_YOUR INSTRUCTIONS_
Each line from the one with "The width and height of the screenshot is (490, 401)." through the last line of the material is to be printed exactly; no other line and no picture belongs in the copy.

_INFORMATION PROVIDED_
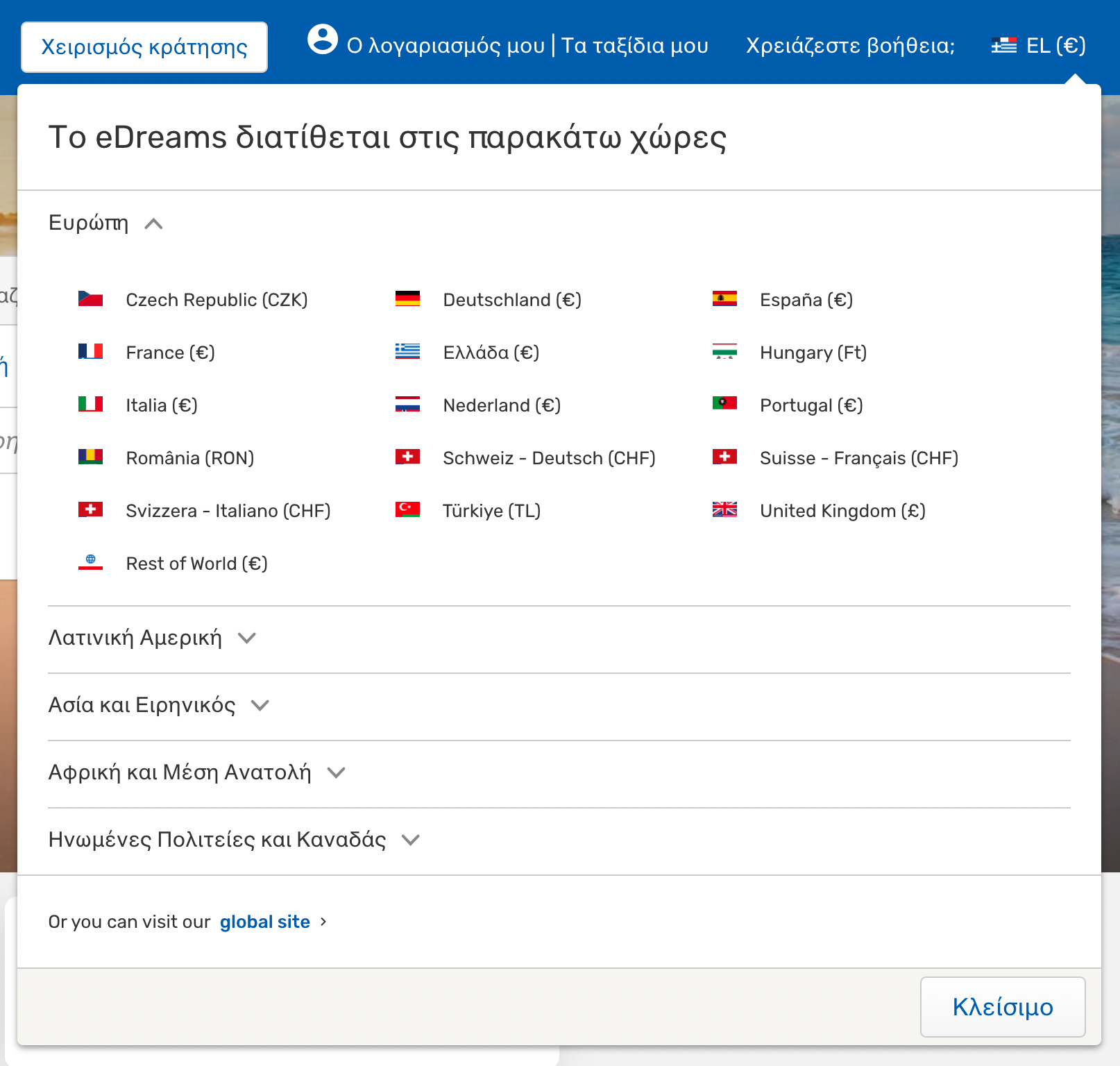The width and height of the screenshot is (1120, 1066).
Task: Open the Τα ταξίδια μου menu item
Action: point(634,46)
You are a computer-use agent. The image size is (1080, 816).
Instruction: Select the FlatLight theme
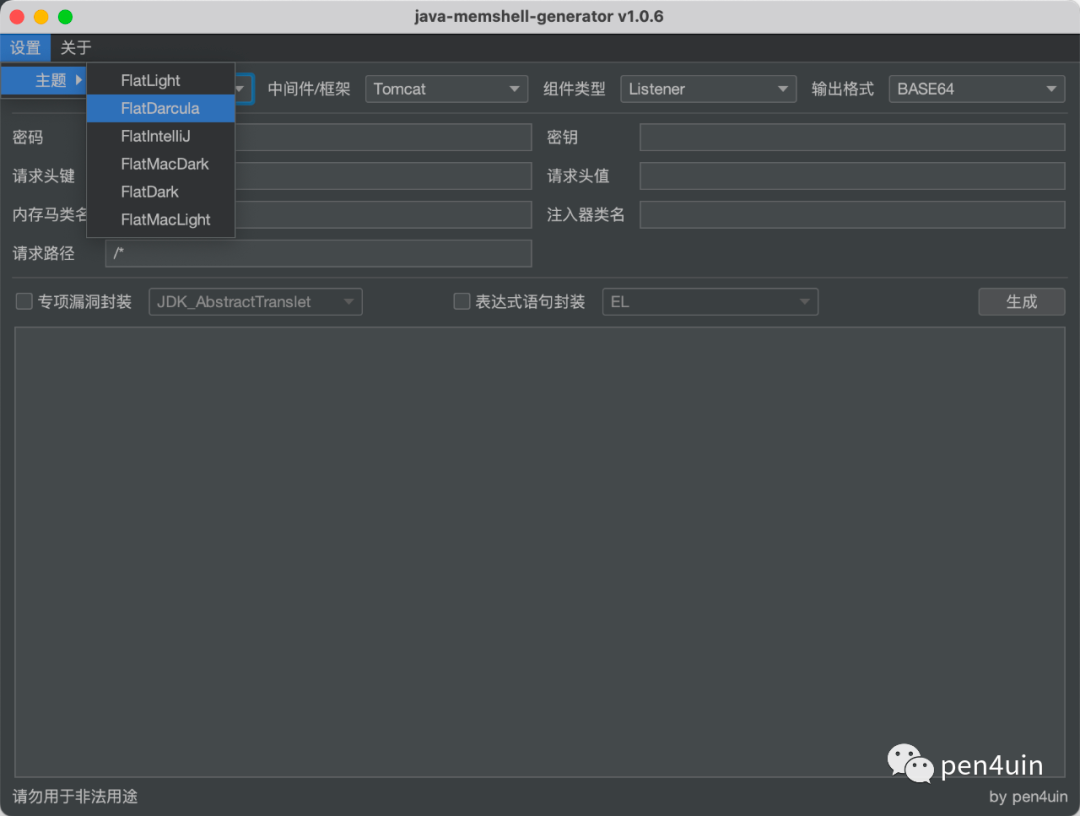click(160, 81)
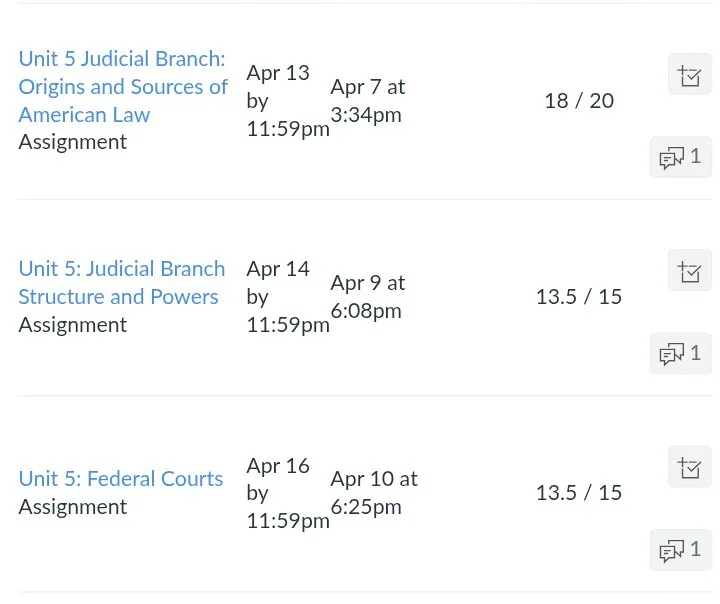The height and width of the screenshot is (604, 720).
Task: Open comments icon for Structure and Powers row
Action: 680,353
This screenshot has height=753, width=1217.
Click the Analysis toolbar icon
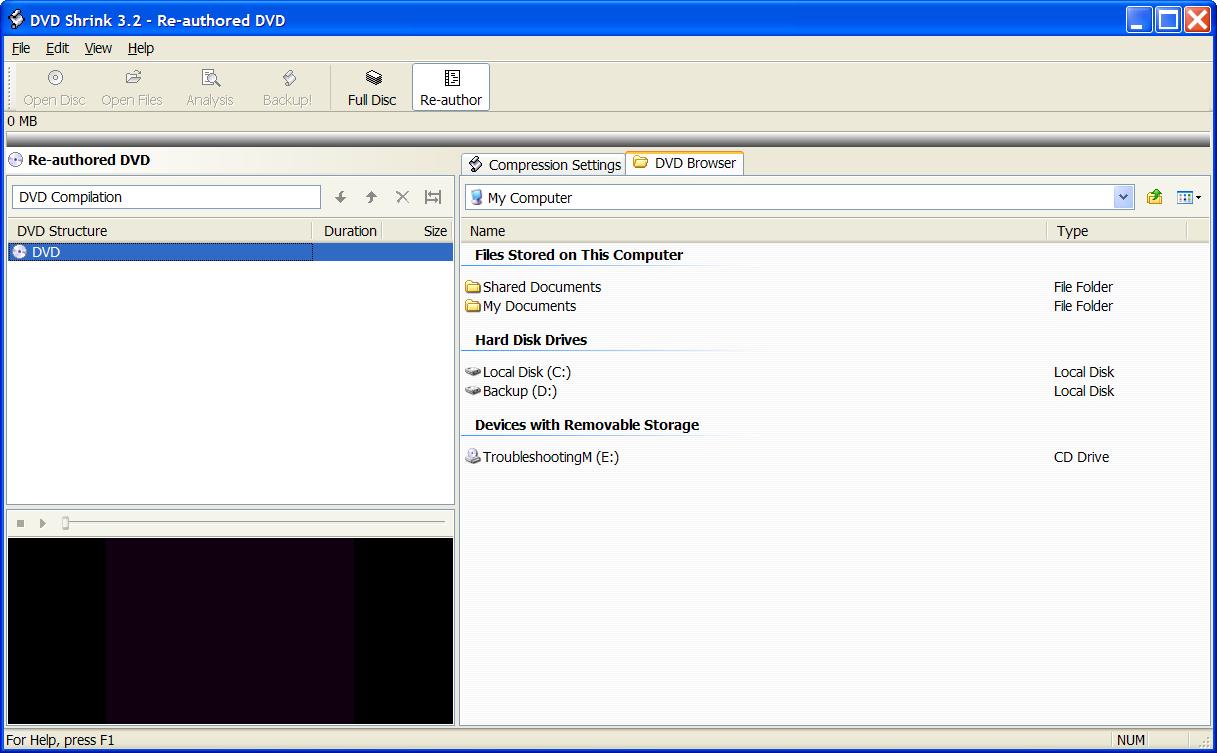pyautogui.click(x=209, y=86)
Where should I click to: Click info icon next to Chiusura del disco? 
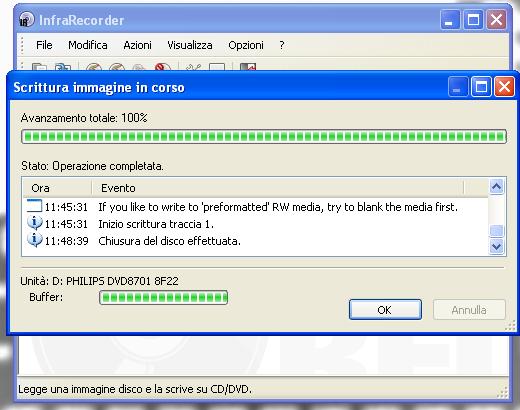tap(35, 240)
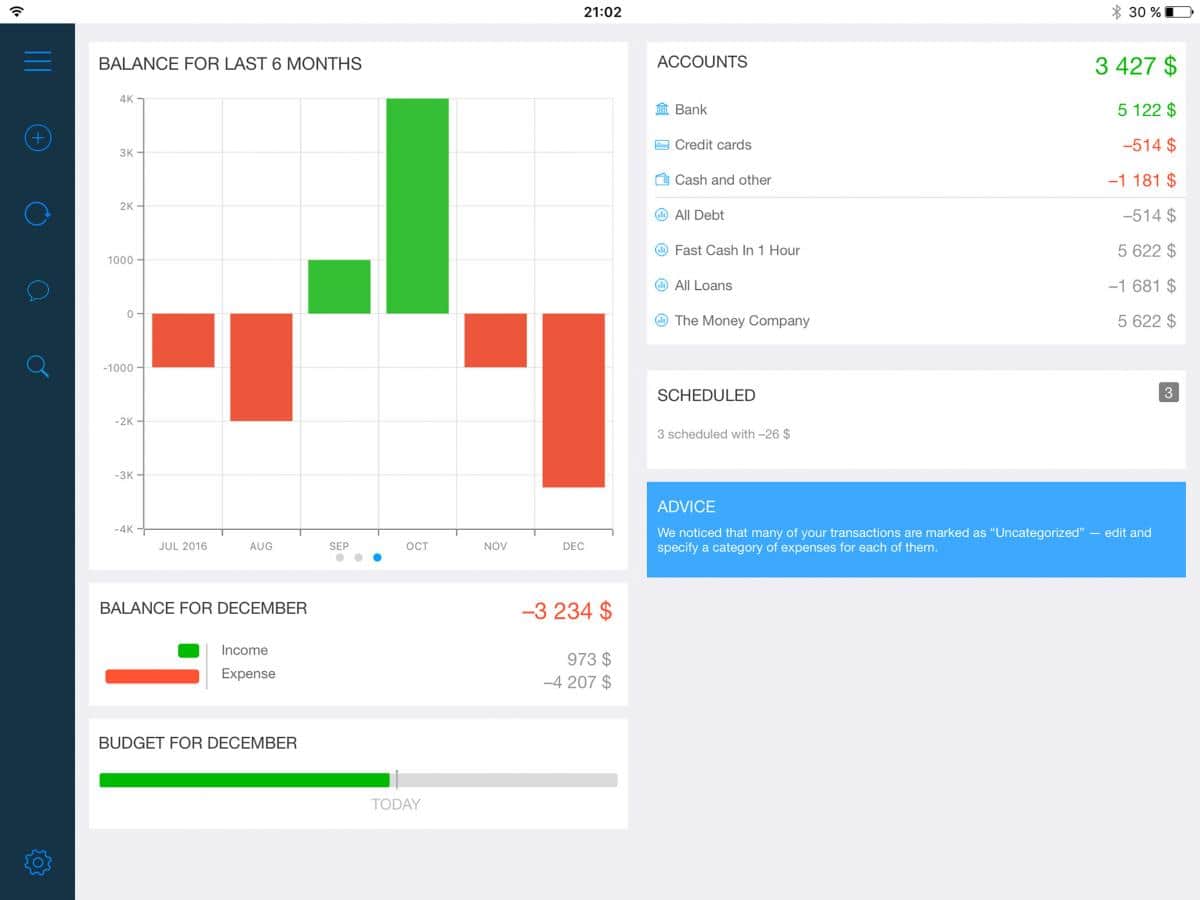Click the Bank account icon
This screenshot has height=900, width=1200.
[662, 109]
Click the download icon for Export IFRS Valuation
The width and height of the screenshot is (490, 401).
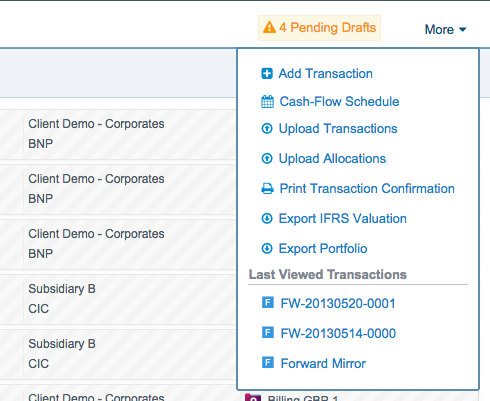coord(267,218)
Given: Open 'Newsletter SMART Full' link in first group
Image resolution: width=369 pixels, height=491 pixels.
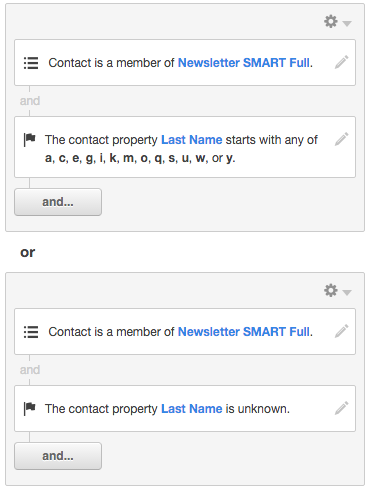Looking at the screenshot, I should (x=244, y=63).
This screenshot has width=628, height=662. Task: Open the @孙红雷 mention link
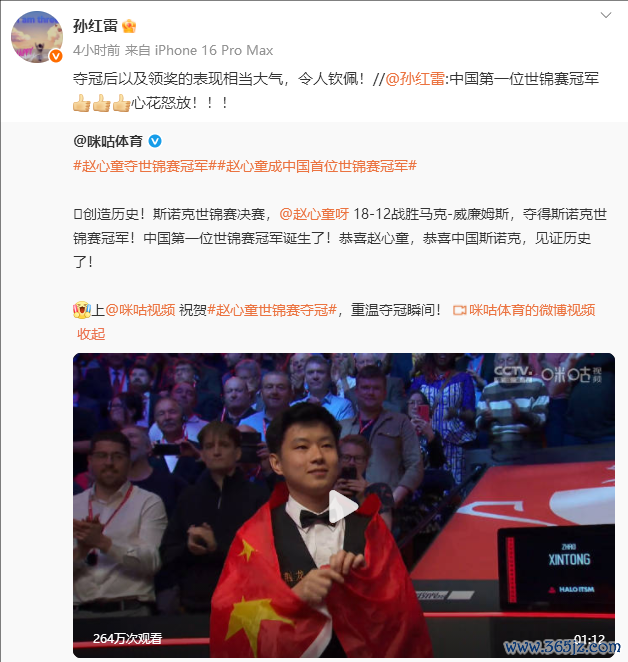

_RESPONSE TO THE TASK_
The width and height of the screenshot is (490, 401).
coord(267,218)
Given: Open 'Newsletter SMART Full' link in first group
Image resolution: width=369 pixels, height=491 pixels.
Looking at the screenshot, I should (x=244, y=63).
This screenshot has width=628, height=662. Task: Open the @孙红雷 mention link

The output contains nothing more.